Filter the records, keeping every line that contains the string "screenshot", and copy each such line in full.

# # # # # # #

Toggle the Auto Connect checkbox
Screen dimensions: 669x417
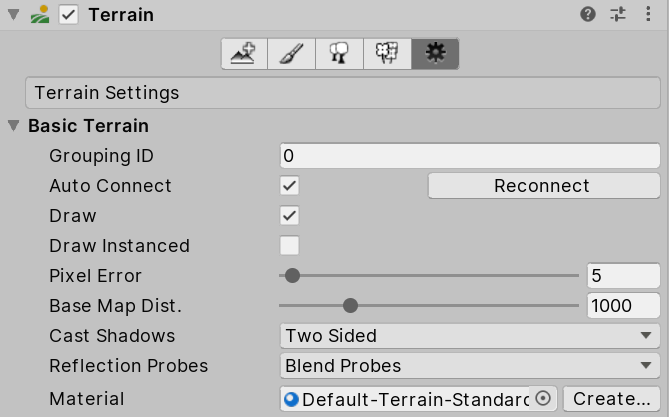pos(290,186)
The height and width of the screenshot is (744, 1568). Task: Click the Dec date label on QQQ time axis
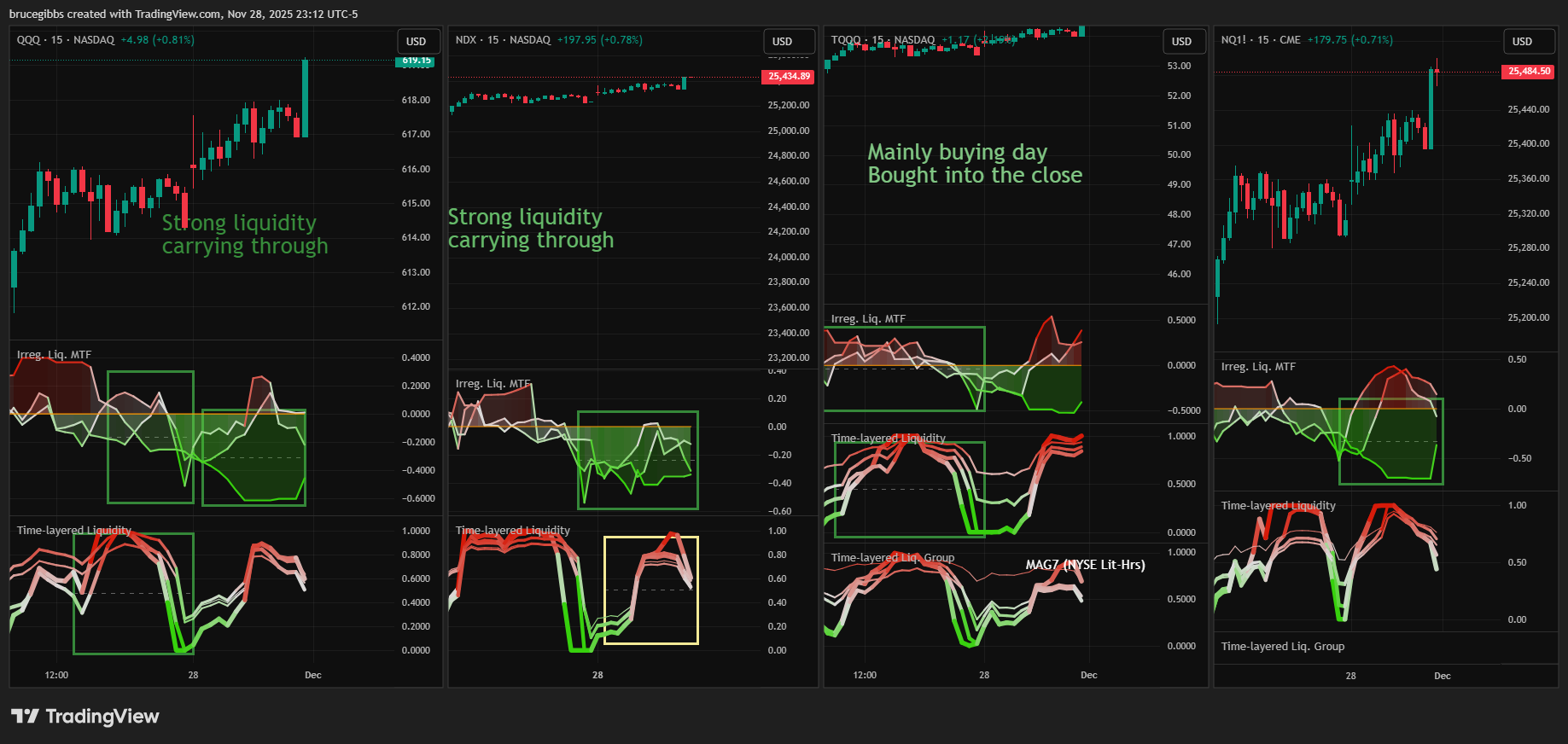coord(313,675)
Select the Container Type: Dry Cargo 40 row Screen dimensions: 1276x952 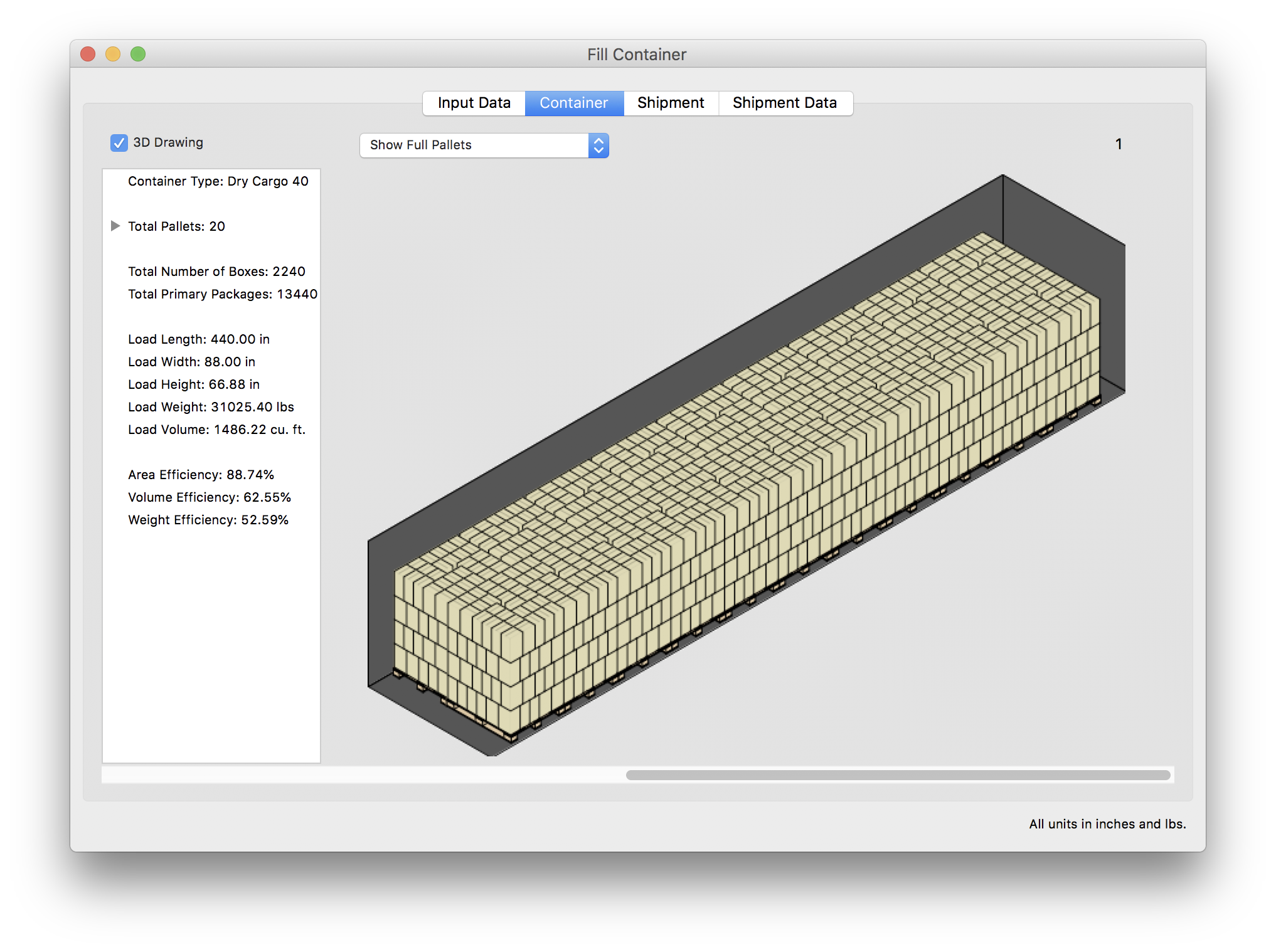tap(218, 181)
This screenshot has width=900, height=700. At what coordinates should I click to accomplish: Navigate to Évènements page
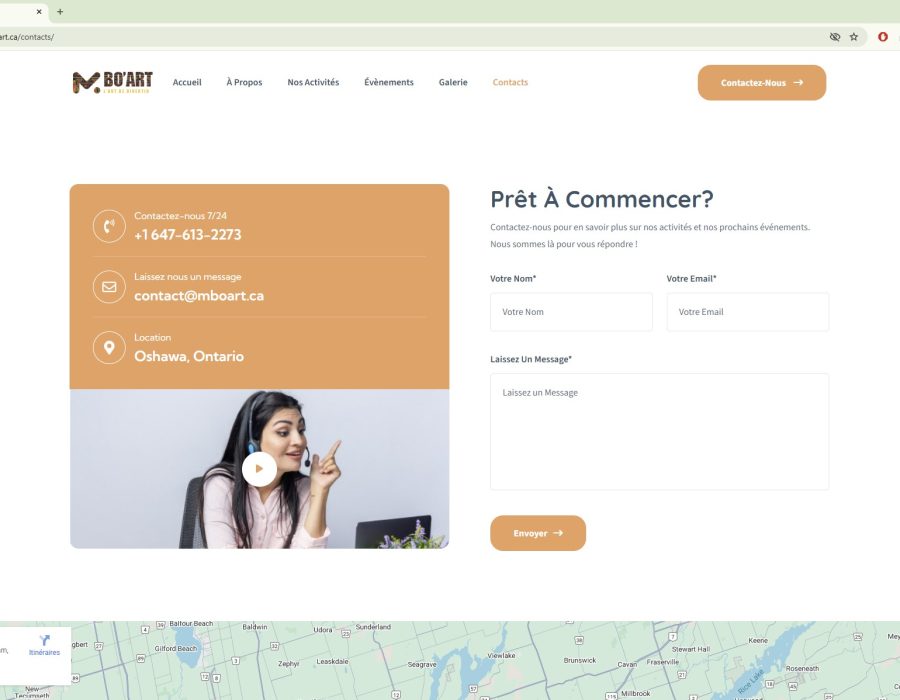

# # # # # # #

EXERCISE ANSWER>
The height and width of the screenshot is (744, 1568). Task: Click the Dec date label on QQQ time axis
This screenshot has width=900, height=700. At what coordinates should I click to accomplish: Navigate to Évènements page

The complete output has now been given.